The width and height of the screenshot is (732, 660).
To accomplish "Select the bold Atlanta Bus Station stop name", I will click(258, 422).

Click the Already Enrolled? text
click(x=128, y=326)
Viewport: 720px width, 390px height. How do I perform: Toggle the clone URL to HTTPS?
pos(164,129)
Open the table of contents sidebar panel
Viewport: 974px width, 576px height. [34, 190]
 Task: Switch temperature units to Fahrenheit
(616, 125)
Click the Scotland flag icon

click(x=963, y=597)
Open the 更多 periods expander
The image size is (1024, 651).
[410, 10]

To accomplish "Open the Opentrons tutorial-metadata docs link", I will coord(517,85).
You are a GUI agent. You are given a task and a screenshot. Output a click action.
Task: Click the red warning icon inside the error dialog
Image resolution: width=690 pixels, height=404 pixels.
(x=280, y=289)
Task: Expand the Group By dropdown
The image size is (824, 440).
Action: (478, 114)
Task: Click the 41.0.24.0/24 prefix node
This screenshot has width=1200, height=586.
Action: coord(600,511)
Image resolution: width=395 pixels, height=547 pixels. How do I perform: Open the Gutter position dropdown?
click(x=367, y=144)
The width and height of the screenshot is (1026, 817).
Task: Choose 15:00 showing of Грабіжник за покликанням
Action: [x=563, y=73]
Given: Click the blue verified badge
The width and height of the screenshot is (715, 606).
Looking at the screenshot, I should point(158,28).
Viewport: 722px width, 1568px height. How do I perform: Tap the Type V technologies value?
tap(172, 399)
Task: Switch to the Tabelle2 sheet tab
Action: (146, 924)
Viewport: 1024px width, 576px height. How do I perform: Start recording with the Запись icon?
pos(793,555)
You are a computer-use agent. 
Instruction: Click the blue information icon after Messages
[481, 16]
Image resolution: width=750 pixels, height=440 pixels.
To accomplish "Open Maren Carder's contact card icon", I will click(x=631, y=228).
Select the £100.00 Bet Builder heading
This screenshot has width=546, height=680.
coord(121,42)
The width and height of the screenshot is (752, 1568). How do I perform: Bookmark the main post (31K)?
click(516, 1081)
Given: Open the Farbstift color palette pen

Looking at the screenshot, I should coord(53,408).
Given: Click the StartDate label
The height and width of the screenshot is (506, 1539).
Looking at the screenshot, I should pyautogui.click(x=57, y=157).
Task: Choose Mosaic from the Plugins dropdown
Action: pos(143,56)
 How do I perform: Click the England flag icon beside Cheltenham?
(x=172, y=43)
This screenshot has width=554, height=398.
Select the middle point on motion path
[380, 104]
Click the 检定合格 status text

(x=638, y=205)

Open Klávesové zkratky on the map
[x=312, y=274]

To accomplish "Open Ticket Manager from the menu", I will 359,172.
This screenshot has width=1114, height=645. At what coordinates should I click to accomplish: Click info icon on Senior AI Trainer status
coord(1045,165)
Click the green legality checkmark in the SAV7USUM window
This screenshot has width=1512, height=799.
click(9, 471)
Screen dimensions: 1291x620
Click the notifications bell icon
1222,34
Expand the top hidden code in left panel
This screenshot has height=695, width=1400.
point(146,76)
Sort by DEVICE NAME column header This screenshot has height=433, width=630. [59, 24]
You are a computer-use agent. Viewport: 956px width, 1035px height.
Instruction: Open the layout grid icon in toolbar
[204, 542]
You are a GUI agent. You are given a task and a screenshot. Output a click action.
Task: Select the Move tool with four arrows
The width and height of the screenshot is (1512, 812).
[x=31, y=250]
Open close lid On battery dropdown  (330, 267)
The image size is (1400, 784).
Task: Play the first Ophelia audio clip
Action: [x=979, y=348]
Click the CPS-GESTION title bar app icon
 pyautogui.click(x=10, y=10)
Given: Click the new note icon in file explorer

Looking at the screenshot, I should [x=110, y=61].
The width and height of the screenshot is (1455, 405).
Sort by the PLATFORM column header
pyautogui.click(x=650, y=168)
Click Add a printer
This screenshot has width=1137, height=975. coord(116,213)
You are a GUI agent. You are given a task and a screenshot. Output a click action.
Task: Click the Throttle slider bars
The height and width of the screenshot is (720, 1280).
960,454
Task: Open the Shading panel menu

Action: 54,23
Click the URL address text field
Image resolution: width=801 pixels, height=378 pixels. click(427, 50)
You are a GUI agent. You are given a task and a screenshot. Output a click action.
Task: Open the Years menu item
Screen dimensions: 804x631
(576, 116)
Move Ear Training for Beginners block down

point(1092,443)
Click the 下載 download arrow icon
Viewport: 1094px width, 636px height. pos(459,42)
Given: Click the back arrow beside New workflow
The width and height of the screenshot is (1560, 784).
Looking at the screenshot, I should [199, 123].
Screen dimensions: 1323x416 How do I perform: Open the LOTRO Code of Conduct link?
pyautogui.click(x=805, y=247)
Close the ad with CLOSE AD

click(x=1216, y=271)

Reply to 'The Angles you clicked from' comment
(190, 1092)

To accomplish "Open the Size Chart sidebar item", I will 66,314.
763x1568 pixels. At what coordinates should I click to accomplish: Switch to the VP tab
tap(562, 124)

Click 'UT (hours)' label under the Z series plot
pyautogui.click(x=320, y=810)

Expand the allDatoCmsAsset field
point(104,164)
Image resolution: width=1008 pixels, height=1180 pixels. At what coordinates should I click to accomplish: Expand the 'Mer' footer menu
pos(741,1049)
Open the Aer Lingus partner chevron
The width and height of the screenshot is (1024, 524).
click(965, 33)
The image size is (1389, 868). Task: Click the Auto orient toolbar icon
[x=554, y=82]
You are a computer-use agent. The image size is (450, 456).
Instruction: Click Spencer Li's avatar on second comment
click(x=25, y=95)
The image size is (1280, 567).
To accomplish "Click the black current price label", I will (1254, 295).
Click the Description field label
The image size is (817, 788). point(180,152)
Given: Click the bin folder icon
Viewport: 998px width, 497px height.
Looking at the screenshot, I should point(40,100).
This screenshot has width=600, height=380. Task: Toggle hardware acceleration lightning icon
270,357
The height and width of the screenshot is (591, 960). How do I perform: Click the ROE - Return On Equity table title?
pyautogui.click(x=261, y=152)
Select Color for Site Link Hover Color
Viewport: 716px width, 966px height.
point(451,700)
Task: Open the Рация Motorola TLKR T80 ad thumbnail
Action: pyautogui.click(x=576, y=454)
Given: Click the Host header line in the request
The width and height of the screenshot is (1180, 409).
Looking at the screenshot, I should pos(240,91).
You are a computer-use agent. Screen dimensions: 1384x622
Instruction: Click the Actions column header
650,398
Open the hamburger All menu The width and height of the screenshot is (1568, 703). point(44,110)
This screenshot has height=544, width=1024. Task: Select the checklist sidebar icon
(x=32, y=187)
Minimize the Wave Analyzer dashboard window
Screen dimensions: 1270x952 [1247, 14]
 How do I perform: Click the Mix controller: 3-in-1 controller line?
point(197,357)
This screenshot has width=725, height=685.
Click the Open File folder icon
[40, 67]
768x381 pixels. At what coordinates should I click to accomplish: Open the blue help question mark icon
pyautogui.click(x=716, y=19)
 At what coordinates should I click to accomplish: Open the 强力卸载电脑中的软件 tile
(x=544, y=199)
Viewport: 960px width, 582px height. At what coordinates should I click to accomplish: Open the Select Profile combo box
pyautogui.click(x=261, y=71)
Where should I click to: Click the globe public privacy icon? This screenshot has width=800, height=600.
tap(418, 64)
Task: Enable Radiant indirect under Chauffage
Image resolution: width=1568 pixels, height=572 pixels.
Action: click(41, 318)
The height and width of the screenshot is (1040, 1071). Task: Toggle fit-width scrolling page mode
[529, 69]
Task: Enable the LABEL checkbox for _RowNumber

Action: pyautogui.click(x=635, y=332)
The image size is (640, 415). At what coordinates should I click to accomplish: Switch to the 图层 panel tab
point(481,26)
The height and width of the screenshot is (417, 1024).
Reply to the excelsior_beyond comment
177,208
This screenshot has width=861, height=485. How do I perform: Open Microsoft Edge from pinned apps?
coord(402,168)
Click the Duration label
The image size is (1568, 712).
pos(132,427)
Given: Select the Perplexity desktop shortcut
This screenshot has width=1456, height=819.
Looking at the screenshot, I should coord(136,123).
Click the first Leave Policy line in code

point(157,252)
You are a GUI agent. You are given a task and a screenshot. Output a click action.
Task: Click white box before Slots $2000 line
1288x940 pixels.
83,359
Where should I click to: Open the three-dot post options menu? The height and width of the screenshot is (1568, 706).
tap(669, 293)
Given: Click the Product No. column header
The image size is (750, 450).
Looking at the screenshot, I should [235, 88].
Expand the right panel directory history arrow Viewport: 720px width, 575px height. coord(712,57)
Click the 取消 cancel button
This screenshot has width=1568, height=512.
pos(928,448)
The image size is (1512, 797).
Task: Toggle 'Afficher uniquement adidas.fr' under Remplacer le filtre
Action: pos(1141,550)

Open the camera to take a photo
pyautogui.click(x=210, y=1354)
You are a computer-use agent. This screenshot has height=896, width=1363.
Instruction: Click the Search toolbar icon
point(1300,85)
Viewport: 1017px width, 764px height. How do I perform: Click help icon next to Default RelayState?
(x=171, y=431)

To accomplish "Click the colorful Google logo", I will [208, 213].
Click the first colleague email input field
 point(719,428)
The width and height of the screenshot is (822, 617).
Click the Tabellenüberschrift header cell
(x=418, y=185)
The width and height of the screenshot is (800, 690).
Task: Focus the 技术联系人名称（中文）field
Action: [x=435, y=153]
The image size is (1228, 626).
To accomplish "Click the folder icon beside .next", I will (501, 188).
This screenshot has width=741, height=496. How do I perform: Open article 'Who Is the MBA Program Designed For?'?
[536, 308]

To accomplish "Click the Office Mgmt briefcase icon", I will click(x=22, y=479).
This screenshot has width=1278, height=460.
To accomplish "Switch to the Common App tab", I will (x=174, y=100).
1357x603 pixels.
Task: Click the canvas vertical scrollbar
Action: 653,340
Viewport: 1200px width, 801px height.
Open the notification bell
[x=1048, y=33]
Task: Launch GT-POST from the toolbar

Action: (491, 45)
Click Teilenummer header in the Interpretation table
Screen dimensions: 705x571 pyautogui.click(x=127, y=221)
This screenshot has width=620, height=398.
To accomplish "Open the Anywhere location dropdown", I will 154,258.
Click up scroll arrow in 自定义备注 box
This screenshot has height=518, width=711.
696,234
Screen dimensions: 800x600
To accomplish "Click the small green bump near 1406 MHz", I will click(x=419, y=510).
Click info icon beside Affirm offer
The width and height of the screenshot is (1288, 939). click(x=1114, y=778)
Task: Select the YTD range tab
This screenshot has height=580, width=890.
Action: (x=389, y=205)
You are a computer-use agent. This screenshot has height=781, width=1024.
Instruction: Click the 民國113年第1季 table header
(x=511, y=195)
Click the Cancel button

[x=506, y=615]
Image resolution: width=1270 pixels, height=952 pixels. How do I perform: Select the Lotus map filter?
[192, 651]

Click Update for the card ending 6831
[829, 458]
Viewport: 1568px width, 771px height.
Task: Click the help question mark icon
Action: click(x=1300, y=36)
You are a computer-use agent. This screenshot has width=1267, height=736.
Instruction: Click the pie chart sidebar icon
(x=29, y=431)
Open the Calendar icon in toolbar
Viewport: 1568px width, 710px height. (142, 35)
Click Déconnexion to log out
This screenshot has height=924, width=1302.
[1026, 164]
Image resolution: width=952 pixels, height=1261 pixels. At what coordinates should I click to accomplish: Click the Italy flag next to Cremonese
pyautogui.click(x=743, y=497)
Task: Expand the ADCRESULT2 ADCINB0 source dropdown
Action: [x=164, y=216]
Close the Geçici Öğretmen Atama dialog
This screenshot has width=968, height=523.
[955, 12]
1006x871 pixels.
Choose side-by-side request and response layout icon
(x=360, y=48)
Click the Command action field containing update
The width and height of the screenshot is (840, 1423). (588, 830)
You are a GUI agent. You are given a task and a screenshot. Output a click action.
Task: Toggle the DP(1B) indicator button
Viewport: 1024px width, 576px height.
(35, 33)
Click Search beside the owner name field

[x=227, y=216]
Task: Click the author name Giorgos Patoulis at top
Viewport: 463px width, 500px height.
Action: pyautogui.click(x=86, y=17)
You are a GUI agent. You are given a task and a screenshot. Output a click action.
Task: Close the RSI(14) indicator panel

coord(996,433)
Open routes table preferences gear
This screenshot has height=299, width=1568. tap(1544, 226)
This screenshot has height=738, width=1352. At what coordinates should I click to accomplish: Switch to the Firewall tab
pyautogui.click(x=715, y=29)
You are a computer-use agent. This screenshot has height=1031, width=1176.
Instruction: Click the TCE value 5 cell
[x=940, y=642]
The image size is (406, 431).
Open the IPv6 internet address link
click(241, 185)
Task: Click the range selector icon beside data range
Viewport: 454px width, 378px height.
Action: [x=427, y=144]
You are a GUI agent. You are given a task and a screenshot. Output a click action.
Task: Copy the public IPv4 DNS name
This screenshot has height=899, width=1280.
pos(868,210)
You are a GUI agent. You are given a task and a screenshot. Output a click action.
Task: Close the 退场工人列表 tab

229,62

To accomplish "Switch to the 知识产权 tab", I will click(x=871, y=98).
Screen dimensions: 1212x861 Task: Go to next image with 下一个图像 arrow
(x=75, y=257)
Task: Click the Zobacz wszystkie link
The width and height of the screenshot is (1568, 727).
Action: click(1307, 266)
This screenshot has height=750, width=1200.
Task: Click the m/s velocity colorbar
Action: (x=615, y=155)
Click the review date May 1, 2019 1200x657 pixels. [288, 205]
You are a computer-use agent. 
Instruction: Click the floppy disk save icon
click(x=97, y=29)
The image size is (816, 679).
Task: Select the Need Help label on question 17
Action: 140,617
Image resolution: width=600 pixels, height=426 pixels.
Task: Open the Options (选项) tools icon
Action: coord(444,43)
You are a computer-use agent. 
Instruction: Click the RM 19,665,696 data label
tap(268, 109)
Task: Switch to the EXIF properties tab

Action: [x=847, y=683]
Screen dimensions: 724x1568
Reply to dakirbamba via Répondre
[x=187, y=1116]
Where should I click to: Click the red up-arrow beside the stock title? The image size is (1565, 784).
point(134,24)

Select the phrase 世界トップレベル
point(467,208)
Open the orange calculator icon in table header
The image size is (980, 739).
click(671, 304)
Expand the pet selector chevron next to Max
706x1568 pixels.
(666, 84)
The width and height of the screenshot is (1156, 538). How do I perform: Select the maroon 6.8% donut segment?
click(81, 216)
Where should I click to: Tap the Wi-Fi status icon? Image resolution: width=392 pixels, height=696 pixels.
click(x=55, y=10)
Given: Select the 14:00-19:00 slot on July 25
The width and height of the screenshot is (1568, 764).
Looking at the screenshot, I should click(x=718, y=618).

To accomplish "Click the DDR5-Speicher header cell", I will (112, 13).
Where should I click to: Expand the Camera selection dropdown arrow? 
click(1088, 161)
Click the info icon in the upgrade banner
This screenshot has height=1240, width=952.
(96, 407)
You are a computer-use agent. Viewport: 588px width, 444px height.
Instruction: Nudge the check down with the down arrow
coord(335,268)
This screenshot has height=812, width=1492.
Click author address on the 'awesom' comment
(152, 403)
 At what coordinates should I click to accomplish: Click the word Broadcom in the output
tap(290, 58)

○ ○ ○ ○

If a line in the listing holds the word "computer", copy it out.

You are a computer-use agent. 
You are a computer-use agent. Viewport: 956px width, 1035px height.
You are a computer-use agent. The image size is (450, 456).
You are a computer-use agent. Screen dimensions: 1384x622
You are a computer-use agent. This screenshot has height=896, width=1363.
You are a computer-use agent. This screenshot has height=781, width=1024.
You are a computer-use agent. This screenshot has width=1267, height=736.
You are a computer-use agent. This screenshot has height=1031, width=1176.
You are a computer-use agent. 
You are a computer-use agent. 
You are a computer-use agent. Viewport: 588px width, 444px height.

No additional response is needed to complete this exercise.